Tally the lines below that include the string "hand". Reply with the total only.
══════
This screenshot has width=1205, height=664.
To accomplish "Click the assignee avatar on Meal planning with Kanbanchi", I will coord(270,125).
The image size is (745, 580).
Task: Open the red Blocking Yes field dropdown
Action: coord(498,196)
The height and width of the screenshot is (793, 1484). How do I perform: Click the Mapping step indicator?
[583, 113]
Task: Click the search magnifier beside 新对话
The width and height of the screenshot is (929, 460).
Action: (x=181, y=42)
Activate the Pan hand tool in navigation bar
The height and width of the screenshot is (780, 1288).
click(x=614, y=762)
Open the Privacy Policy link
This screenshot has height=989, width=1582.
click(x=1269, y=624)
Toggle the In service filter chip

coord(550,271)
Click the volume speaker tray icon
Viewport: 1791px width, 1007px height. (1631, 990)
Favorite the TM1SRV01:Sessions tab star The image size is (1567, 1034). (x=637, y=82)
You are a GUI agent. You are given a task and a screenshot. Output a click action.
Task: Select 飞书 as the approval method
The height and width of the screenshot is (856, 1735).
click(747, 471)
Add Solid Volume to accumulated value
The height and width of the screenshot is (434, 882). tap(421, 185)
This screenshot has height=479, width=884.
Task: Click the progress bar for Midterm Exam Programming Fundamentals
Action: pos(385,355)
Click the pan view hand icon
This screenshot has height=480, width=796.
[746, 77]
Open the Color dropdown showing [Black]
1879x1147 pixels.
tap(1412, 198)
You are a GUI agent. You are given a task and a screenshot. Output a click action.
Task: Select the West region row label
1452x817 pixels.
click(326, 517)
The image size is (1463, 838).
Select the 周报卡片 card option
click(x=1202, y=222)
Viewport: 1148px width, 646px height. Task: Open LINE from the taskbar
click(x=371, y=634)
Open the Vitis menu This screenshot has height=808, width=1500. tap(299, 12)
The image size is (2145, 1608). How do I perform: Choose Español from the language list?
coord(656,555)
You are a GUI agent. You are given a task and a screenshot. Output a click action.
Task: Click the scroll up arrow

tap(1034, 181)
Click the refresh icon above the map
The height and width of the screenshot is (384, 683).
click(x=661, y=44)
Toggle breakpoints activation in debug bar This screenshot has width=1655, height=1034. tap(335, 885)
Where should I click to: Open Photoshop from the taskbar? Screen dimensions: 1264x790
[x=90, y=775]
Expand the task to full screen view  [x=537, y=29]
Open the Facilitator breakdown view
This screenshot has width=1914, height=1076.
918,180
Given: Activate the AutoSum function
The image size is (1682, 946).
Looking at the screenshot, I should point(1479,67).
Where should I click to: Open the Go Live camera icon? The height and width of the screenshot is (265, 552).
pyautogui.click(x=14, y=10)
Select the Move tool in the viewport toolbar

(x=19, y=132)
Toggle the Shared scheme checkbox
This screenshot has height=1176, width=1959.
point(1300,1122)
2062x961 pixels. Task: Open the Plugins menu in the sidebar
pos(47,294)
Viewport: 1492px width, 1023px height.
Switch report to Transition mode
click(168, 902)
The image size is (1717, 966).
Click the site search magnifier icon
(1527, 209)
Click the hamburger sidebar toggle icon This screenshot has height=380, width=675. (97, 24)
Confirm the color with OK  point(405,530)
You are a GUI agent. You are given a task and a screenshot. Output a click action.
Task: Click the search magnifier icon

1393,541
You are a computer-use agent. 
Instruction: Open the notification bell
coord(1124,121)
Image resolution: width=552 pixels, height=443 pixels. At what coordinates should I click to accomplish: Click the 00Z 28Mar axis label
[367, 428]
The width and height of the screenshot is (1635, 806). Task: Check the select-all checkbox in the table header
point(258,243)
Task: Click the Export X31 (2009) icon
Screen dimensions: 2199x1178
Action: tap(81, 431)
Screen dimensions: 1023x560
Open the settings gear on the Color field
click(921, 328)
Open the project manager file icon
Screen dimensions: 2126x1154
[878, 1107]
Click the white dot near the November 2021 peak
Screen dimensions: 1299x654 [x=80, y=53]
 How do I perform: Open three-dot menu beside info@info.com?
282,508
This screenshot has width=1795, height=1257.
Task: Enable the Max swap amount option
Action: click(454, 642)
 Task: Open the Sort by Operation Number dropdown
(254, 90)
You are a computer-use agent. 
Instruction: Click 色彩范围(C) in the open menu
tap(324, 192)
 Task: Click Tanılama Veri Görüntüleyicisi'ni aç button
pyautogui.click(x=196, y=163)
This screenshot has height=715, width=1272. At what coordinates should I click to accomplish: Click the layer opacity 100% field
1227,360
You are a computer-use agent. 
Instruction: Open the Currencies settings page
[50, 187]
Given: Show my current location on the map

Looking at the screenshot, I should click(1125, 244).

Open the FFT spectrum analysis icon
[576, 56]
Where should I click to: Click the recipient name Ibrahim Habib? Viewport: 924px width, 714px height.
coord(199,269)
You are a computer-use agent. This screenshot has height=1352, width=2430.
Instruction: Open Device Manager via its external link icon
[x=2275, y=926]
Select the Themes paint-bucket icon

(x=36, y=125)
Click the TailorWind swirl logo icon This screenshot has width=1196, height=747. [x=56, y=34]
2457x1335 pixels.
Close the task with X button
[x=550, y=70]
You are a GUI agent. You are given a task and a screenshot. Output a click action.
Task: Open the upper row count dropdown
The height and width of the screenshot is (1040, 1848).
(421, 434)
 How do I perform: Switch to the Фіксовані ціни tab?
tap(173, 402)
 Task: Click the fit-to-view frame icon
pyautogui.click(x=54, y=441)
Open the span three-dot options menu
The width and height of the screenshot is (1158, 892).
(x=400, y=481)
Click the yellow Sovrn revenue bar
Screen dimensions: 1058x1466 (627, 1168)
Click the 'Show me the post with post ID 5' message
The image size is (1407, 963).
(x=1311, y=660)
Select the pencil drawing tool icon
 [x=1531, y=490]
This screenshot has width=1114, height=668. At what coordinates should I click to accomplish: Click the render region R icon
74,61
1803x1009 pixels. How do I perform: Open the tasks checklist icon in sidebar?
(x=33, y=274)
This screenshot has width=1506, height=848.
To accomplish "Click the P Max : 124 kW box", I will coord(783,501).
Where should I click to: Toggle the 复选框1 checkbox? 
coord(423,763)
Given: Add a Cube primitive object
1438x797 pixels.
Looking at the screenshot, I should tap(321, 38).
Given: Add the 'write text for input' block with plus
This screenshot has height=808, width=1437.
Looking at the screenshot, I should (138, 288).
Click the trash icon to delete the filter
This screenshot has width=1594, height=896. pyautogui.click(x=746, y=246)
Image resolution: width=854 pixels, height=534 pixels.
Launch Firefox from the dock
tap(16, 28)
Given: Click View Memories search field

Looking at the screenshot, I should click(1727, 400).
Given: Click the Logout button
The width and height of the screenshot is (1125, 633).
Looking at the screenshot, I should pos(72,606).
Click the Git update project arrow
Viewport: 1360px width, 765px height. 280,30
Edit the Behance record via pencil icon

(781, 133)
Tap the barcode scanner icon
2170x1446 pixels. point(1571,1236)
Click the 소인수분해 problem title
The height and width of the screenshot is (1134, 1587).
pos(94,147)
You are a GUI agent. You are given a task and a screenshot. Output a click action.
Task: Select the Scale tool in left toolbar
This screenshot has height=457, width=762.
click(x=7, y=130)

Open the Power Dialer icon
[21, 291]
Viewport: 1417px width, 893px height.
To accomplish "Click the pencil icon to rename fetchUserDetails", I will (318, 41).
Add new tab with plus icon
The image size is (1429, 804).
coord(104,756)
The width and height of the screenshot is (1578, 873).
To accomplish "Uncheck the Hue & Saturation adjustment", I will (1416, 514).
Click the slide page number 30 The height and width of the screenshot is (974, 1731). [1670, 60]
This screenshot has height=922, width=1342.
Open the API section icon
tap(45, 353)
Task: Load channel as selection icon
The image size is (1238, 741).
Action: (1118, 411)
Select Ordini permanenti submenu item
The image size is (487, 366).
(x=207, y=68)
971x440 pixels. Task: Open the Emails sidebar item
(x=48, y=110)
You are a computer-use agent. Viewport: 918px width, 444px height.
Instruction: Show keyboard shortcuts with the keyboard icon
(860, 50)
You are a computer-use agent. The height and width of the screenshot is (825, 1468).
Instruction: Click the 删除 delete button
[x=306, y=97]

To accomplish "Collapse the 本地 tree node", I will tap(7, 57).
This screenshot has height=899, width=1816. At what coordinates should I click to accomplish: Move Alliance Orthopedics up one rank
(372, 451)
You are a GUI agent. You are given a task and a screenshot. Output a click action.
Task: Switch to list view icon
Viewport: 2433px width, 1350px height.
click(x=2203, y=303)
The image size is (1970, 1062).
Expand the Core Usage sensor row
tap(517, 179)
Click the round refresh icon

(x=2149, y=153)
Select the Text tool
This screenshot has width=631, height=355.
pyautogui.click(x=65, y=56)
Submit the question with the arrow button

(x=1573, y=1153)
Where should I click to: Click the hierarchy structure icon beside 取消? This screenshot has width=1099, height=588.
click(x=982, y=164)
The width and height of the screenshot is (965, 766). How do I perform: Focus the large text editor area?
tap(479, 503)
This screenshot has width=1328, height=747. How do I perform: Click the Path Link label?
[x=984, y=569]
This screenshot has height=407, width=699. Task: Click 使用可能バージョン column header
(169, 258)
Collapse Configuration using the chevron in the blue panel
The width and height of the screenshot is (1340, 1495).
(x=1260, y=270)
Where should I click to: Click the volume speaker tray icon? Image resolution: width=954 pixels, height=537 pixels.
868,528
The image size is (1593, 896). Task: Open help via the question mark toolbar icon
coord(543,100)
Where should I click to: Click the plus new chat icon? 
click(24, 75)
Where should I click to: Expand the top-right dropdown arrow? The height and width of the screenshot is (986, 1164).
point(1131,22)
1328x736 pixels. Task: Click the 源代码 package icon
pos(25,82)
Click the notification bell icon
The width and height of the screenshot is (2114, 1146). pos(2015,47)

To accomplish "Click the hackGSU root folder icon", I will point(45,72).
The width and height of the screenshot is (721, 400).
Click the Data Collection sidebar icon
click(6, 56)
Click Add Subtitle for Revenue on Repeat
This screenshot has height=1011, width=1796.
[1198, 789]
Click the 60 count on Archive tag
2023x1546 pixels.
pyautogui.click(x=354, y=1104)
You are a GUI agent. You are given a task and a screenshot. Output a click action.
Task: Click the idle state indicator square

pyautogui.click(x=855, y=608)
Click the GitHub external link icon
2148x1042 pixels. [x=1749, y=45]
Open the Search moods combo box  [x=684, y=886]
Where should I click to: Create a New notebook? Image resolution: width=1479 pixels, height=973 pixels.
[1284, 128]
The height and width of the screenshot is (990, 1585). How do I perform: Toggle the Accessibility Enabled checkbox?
══════
- _SOLVED EXERCISE_:
2